When Toni Morrison published Song of Solomon in 1977, it announced-before Beloved, before her Nobel Prize-the full scale of her literary ambition. The novel is sprawling, mythic, and wildly alive: a bildungsroman that reaches back through African American history and forward into something like redemption. It is Morrison at her most exuberant, and that exuberance has not faded.
The story follows Macon “Milkman” Dead III, named for a nursing that outlasted propriety, growing up in a prosperous Black family in a Northern city during the mid-twentieth century. His father is a cold, property-obsessed landlord; his mother a woman of mysterious grief; his aunt Pilate a near-mythological figure who carries her own name in a little brass box and brews wine in her backyard. Milkman spends the novel’s first half trapped in his family’s orbit before striking south in search of gold and finding, instead, his ancestry.
The novel’s narrative architecture is baroque and deliberately disorienting: chronologies overlap, genealogies accumulate, the same events are refracted through different perspectives.

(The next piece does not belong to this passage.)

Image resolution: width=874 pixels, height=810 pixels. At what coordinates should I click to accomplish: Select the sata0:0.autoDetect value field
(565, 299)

Morrison draws on African American folk tradition, blues music, and the mythology of flight-literal human flight, the Icarus dream rewritten as African American legacy-to create a world that feels simultaneously historical and timeless. The Seven Days, a secret society that enacts retributive violence against white murderers of Black people, complicates the novel’s moral landscape in ways that prevent it from offering easy consolation.
Pilate Dead is one of the great characters in American fiction: utterly original, morally ungovernable, possessed of a freedom that seems impossible and necessary. In her, Morrison creates something that defies summary-a force of life so complete it illuminates everything around it by contrast.